In a local cafe, I was writing an essay when they appeared: three teenage girls with tightly kinked curls and bright green, star-shaped pimple patches on their foreheads. 

Next to my table, they posed in front of a blank white wall for portraits (been there). They snapped photos, huddled together to analyze every detail, laughed, then fell back into their seats to scroll Instagram and sort out their homework. 

Was I in The Twilight Zone? Their teenage tendencies felt so nostalgic but strangely foreign to me, like I had been their age a lifetime ago. 

“I am officially old,” I thought. When did this happen? 

As I opened a new document to start writing this piece, I realized that oftentimes we spend so much of our time imagining the future, or even working towards it, that we forget to honor our quiet transformations happening in real time. 

Distracted by the busyness of daily life, we seldom acknowledge these moments that show us we are already becoming who we once hoped to be. 

Watching them transported me back to my 16-year-old self, when I fantasized about who I wanted to become and ached to grow up. I couldn’t wait for my life to start. 

Now I’m 22 and on the other side of the coin. I’m applying to law school, gearing up to graduate from college and, in many ways, becoming the woman I envisioned. 

One of my favorite poets, Walt Whitman, explores identity formation in his lengthy but brilliant poem “Song of Myself.” His famous line reads, “I am large, I contain multitudes.” 
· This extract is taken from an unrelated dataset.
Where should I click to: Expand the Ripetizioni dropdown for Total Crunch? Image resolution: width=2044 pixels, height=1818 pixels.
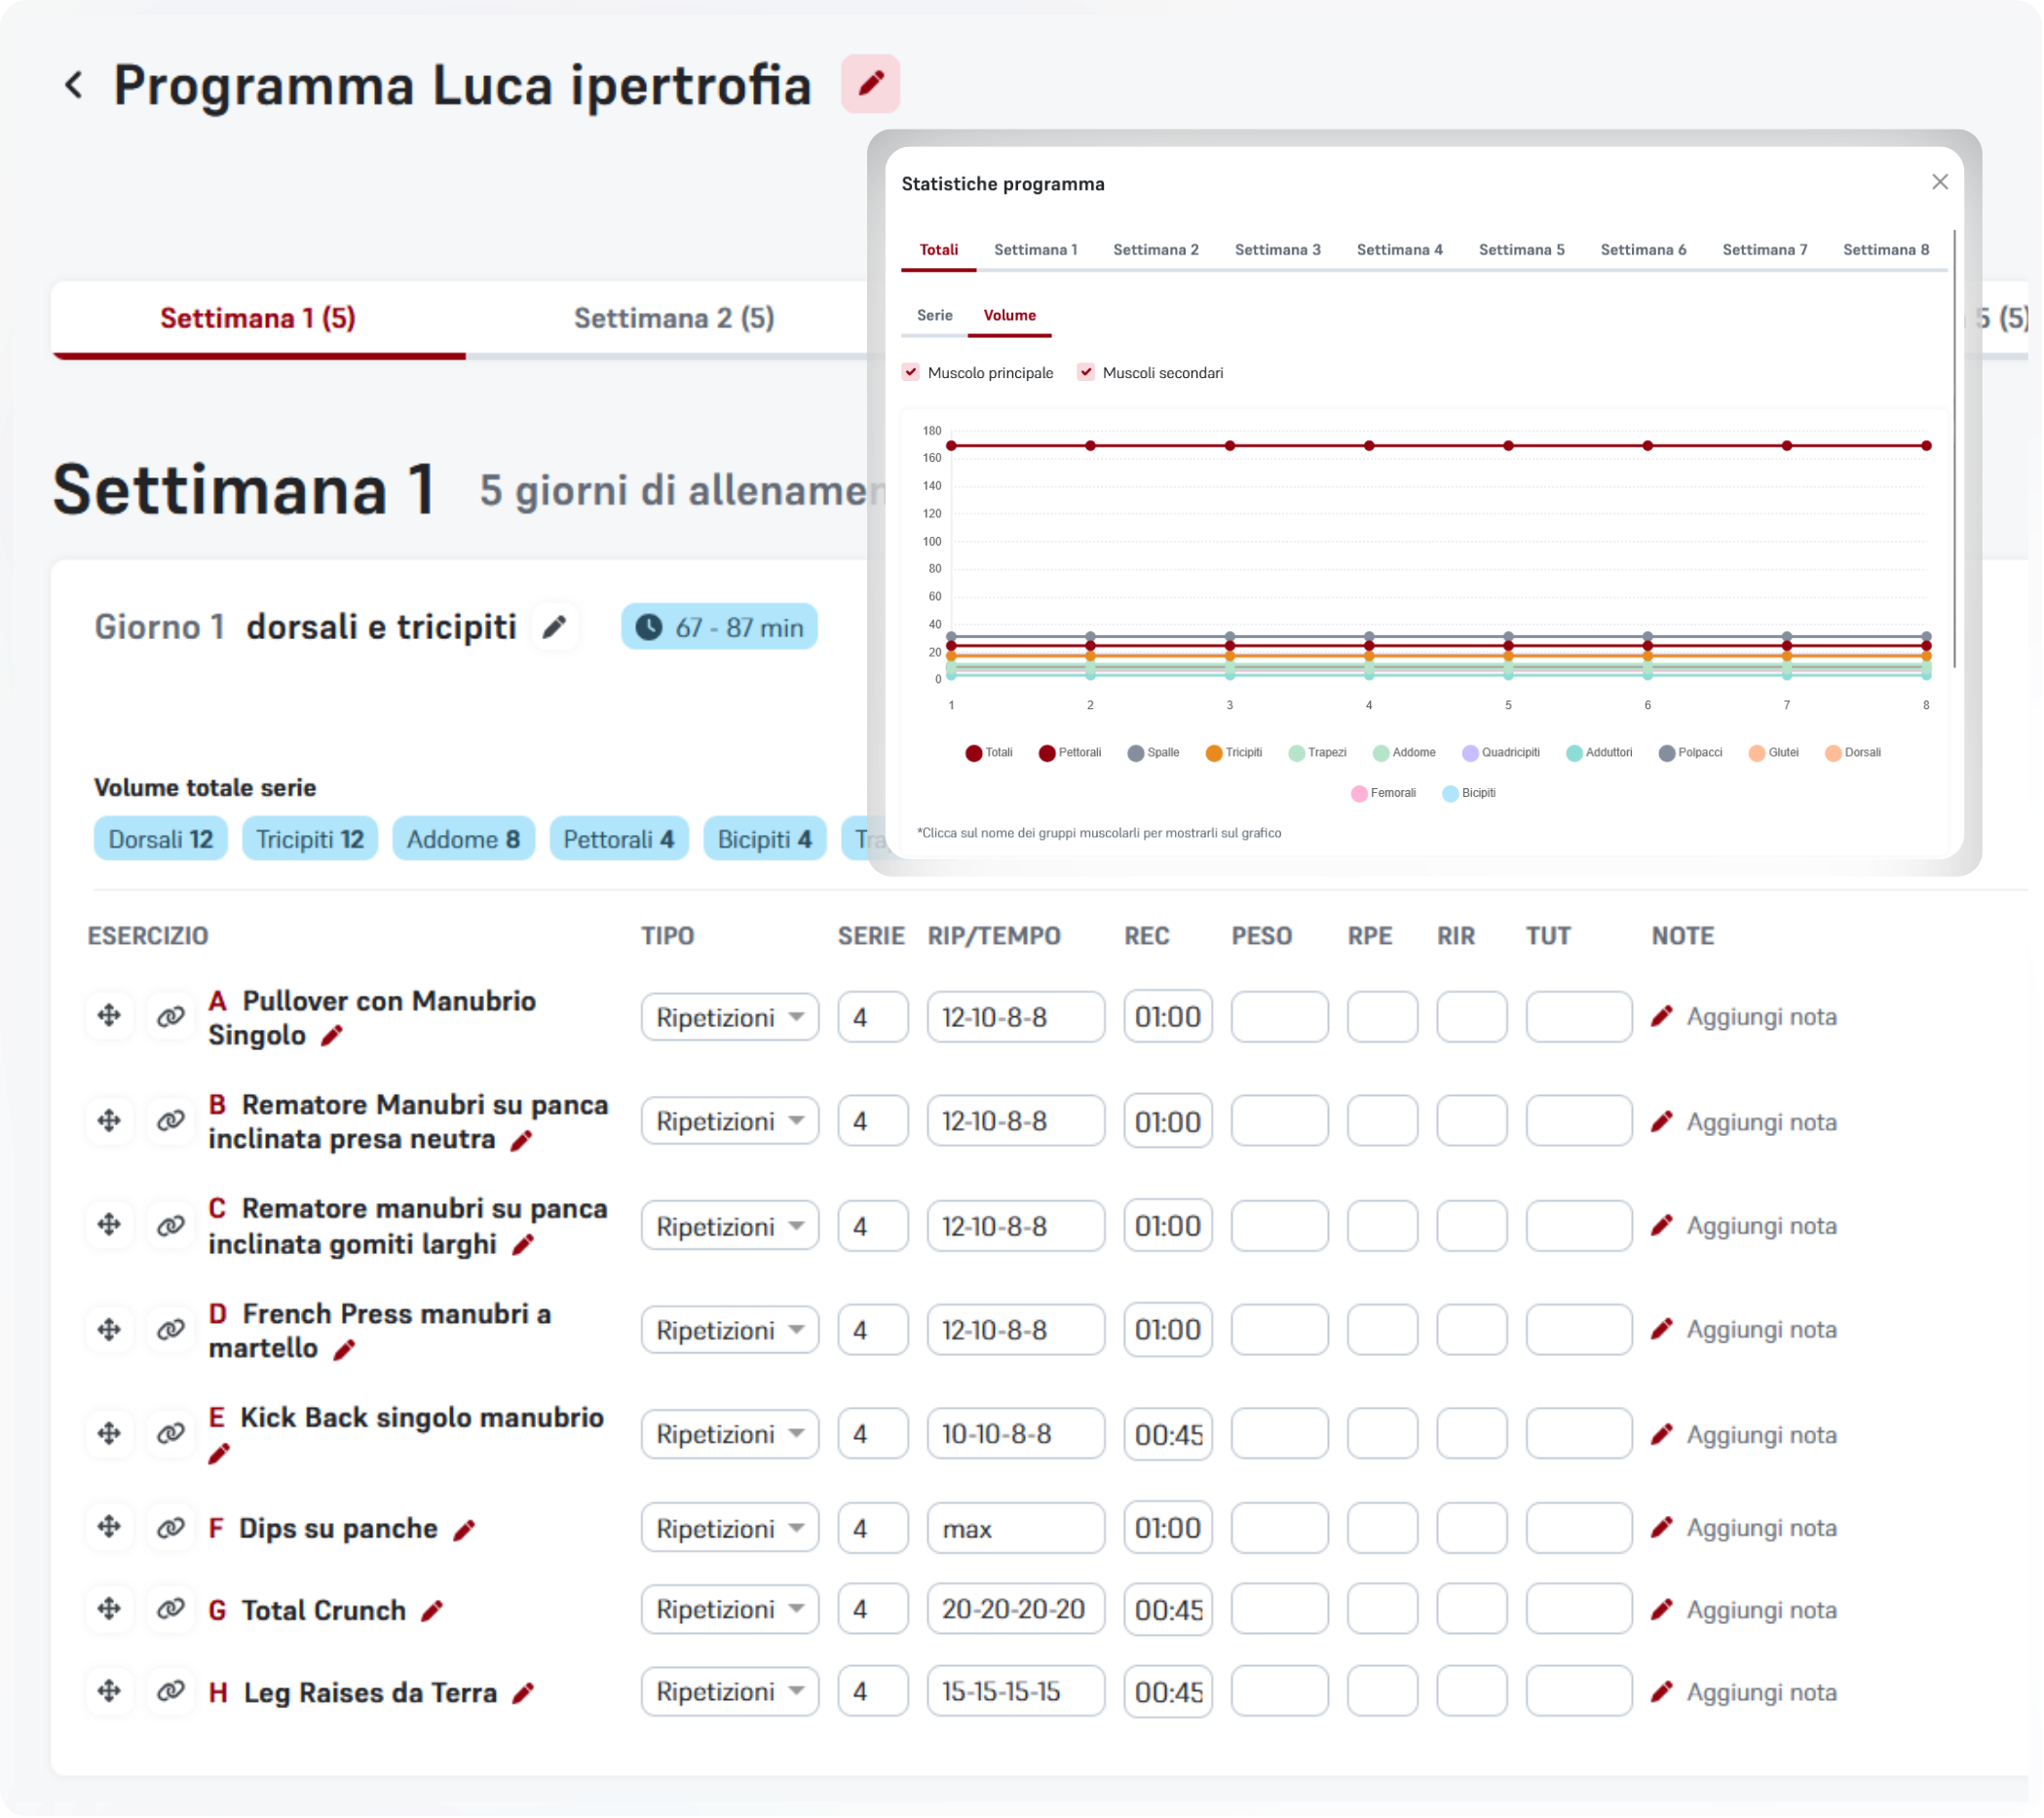pyautogui.click(x=729, y=1610)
To me, Whitman describes how the self is always in motion. We are forever evolving, yet never abandoning the earlier versions of ourselves, our multitudes. Who I was at 16, like those girls in the cafe, lived within me at 18 and 2o, and still lives within me now.

In the same stanza as his famous line, Whitman adds: “The past and present wilt — I have fill’d them, empti’d them, And proceed to fill my next fold of the future.” 

So sure, our past has “wilted,” but time reminds us how special it is to watch ourselves mature into the people we used to look up to. While we carry multitudes, we have so many more versions to become. 

Because one day, we’ll find ourselves in a cafe as a group of college students walk in to study. They’ll order lattes, open their laptops and slip on their headphones. And we’ll remember, with a kind of tender nostalgia, what it felt like to be 22.